## Begin Provided information

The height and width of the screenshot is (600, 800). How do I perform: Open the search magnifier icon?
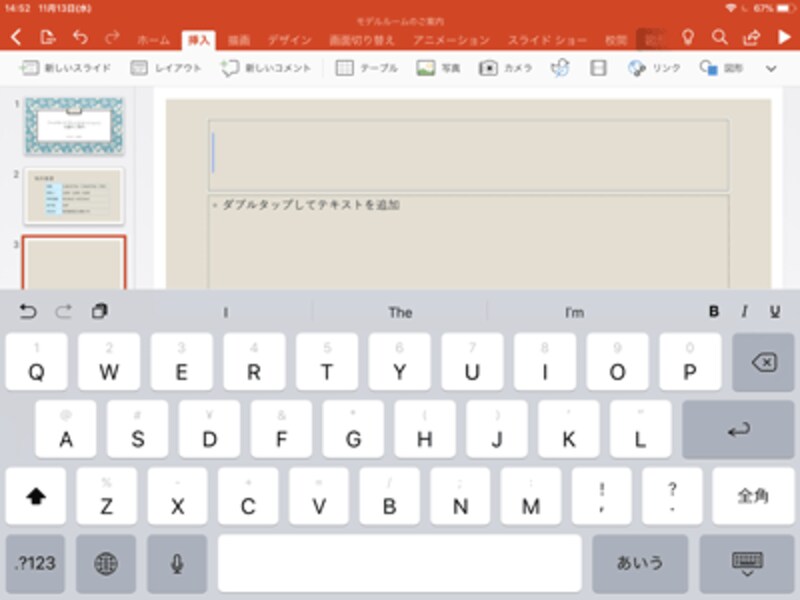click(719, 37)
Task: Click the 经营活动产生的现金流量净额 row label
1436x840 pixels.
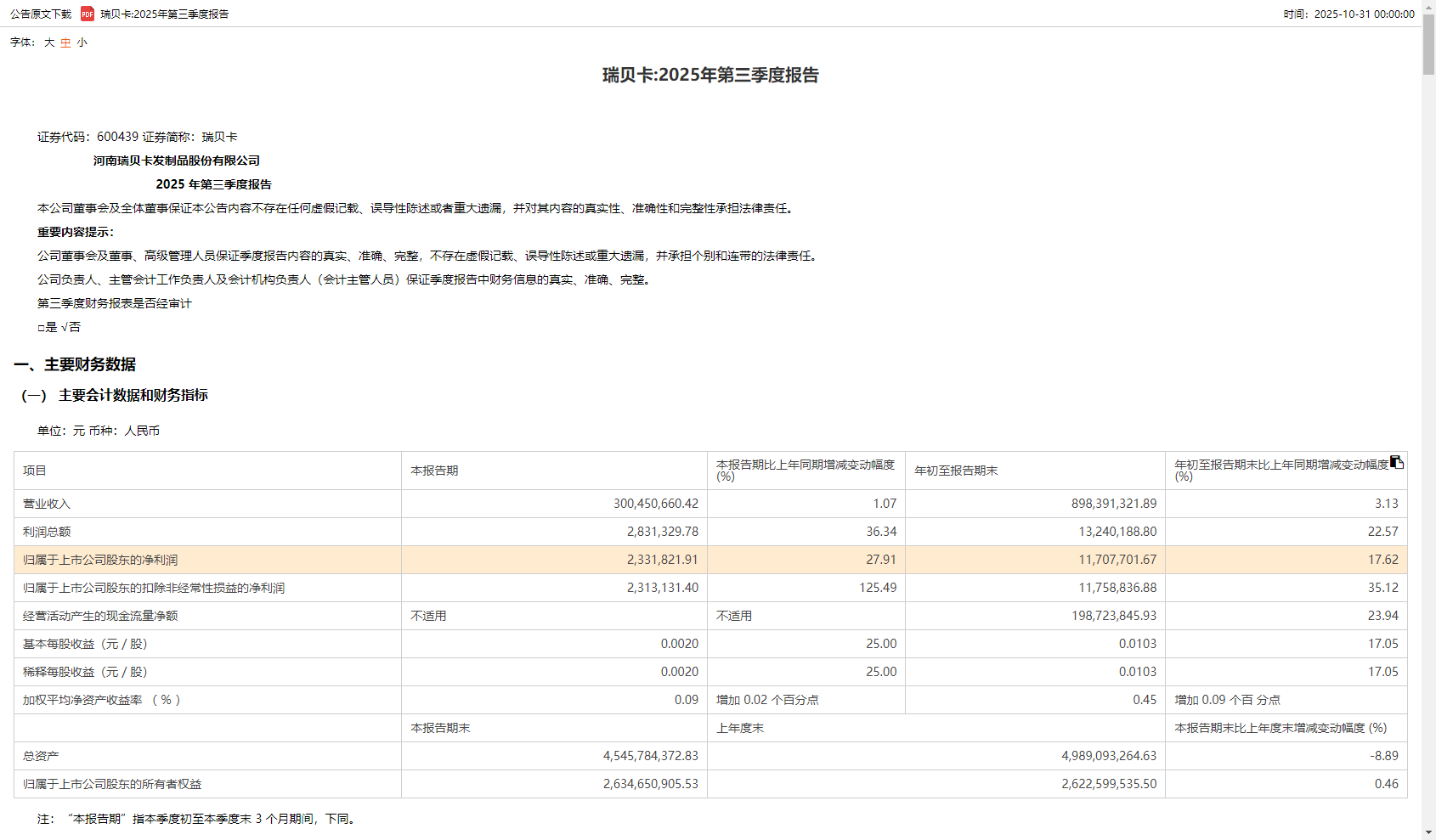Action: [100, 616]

## End Provided information
## Begin Provided information

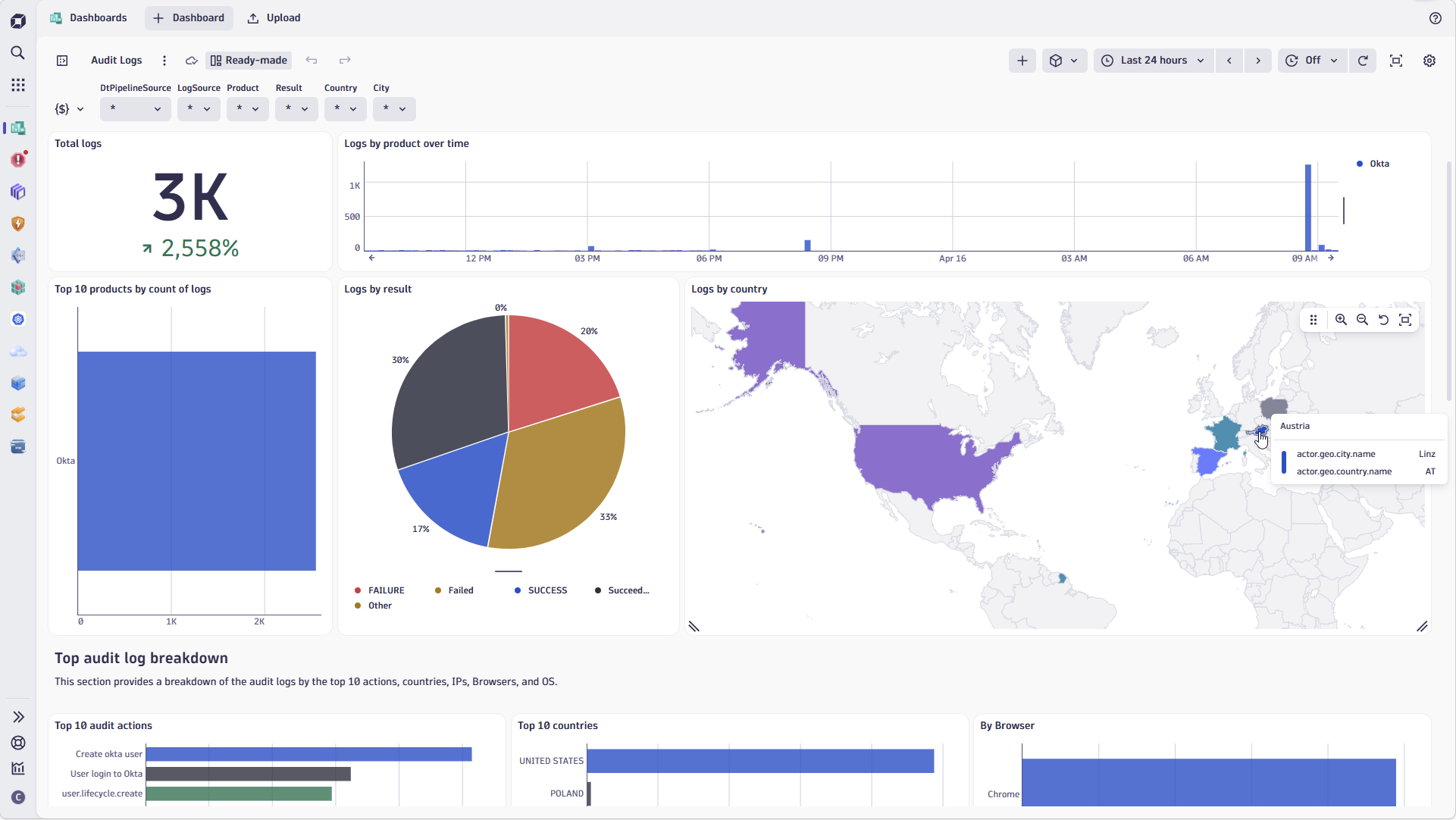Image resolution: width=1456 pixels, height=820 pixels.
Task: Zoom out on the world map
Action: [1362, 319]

## End Provided information

# Problem statement
Switch "magnifier" to "magnifying glass" in the part of the records that opens with the line containing "The height and" and closes with the line containing "Action: [100, 616]", and give that part again with nothing else changed. Omit the pictures from your answer.

# Response to this task
The height and width of the screenshot is (600, 800). How do I perform: Open the search magnifying glass icon?
click(719, 37)
Task: Click the 经营活动产生的现金流量净额 row label
1436x840 pixels.
Action: [100, 616]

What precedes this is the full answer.